Especially those that involve something from me, more personal. 

I'm not a lazy schmo. I can be useful, responsible, neat. I wash my own clothes, cook my own food, can do tasks for other people. Why is it that when it comes down to me doing something that means something to me, or is supposed to, I come out at a dead end?

I'm trying to analyze this here. Because I've had enough of slacking off. Because, the reality is I don't slack off. I think of my project, I prepare for it, I read about it, I analyze it, I check similar works, when it comes down to me doing it, completing it, it often fails. So I come across as a slacker. 

I'm determined, I persevere, I can adapt. I can handle failure. 

I'm wondering if I put myself on a pedestal? Oh, you can do so many things and they'll be amazing. Do I get overwhelmed? Perfectionism?

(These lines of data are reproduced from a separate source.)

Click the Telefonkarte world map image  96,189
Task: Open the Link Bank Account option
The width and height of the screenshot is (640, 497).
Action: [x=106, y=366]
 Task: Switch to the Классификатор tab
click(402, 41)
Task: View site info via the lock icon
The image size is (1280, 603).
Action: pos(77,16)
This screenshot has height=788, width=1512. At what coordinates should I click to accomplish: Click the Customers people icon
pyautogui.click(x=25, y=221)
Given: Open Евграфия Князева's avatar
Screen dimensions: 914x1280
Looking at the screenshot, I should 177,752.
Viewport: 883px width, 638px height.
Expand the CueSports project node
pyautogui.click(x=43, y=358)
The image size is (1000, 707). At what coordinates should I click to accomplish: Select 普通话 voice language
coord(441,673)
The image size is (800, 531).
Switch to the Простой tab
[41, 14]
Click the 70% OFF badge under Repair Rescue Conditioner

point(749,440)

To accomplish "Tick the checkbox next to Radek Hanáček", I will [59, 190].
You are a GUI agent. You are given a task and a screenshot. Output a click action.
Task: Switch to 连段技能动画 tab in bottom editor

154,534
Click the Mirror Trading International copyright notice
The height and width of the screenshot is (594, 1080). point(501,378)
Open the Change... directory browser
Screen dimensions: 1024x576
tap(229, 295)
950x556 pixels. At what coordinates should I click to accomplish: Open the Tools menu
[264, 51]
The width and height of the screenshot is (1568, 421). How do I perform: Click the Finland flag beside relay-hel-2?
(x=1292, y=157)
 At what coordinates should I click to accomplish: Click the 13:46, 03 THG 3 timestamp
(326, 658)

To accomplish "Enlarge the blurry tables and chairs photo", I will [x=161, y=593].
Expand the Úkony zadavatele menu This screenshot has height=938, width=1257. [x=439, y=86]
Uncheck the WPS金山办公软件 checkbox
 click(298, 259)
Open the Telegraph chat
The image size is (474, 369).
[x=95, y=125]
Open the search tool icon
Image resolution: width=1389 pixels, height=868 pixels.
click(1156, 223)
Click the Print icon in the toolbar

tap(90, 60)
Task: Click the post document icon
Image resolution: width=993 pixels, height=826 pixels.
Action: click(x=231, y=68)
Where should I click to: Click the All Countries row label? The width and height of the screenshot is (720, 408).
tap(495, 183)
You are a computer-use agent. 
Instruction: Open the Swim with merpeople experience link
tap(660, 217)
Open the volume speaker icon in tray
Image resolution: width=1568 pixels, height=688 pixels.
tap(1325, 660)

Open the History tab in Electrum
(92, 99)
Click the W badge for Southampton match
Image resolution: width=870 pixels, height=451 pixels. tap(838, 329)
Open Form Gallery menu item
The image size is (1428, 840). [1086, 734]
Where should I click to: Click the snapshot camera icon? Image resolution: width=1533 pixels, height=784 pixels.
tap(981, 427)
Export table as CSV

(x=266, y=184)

Oh, this has to be so great and because I don't think it's turning out that way or the pressure of it being so great is too much for me to handle, I'm just neglecting it. I like imperfection. I am not organized. I wonder if I like imperfection so much because even close to perfect means failure. I feel like I have this fear, like something's holding me back. I don't think I'm scared to fail. In fact, I so often leave things to the last minute or I challenge myself. And why? Why can't I just have proper time management and do things regularly. I get so close to the possibility of failure like an adrenaline rush. I skim cars on the road. Not purposely, it's the way I drive. XD Like, as I'm exiting a parking, I get closer than is usual, apparently. It's like I like being near something that can be wrong. Why can't I just stem away from this close to accidental event and just steer onto a clear road? Get shit done. 

Let me tell you, am I tired of this. Reach my potential. What is it? Why do I have such difficulty in accomplishing things? It's hard for me to get by. 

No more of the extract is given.